Here are how cookie sheets affect your cookies:
Aluminum Cookie Sheets--heavy-duty aluminum cookie sheets are the best sheets to choose when making any cookie. The reflective material allows the cookies to bake evenly without burning on the bottom. This is because thick aluminum conducts heat better than most other types of metal. If you use aluminum cookie sheets, line the sheets with parchment paper or a silicone baking mat to keep the cookies from sticking.
Air-Cushioned Cookie Sheets--Air-cushioned insulated cookie sheets generally yield cookies that are soft and light in color.

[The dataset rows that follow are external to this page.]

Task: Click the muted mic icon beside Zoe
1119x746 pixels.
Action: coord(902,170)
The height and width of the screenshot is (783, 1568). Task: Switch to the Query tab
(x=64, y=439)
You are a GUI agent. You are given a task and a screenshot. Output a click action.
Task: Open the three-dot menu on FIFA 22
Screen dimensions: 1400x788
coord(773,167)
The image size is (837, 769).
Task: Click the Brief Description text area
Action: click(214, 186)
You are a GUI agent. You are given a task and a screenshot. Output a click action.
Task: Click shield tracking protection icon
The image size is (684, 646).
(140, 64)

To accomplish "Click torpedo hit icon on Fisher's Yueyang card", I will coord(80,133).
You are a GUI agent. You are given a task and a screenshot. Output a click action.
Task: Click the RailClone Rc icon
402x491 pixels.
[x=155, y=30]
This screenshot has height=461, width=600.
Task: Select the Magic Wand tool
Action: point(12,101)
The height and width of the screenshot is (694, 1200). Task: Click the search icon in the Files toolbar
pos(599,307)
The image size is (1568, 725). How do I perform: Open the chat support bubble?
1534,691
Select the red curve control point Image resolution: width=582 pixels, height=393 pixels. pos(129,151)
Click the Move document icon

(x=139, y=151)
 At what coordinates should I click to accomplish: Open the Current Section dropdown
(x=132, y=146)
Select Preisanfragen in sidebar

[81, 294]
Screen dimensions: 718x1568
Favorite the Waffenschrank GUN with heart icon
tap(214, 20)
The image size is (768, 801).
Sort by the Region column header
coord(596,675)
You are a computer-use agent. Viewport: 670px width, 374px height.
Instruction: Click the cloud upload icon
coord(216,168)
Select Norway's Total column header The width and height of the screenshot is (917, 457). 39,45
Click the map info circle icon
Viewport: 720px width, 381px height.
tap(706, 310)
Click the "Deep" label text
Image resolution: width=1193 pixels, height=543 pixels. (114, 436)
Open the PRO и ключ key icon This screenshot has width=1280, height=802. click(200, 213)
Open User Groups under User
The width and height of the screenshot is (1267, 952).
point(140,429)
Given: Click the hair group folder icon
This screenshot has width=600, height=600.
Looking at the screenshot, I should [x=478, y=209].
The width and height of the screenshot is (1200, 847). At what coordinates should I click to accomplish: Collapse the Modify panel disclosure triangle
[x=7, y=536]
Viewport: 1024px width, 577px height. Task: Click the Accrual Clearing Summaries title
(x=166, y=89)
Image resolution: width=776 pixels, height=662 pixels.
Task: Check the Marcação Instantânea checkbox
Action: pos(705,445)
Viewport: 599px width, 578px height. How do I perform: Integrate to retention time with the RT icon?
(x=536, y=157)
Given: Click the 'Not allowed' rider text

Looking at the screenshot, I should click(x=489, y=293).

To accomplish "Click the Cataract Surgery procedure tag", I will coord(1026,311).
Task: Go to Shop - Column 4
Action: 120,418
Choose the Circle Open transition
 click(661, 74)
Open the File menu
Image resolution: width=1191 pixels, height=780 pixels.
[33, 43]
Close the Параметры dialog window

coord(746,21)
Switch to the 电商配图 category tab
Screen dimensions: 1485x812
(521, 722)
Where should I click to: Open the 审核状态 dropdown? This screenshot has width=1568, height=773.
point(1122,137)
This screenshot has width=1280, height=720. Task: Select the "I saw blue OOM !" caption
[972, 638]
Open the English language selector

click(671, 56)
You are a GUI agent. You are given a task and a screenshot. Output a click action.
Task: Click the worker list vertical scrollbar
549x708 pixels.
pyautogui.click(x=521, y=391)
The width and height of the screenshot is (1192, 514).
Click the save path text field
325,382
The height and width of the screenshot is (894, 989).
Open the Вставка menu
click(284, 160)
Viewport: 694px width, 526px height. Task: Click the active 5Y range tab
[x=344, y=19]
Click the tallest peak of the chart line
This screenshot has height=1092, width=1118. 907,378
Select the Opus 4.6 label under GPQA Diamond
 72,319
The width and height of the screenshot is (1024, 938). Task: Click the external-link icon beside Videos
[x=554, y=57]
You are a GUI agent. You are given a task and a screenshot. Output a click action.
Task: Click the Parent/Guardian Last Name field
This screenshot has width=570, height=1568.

They rarely burn the cookies and don't require parchment paper or a silicone mat to keep baked cookies from sticking. "Cookies for Dummies," points out that cookies baked on air-cushioned insulated cookie sheets often come out doughy in the center and can take longer to cook all the way through. Insulated cookie sheets are not desirable for cookies that should be crisp on the bottom, and you should expect to extend the baking time by at least a couple minutes if you use them.
Nonstick Cookie Sheets--don't require greasing or lining, which makes them a more convenient than other types. However, they may be a poor choice for cookies that should be thin and crispy. Nonstick cookie sheets don't allow dough to spread as much as cookie sheets that have been greased do; this results in a more rounded, cake-like cookie.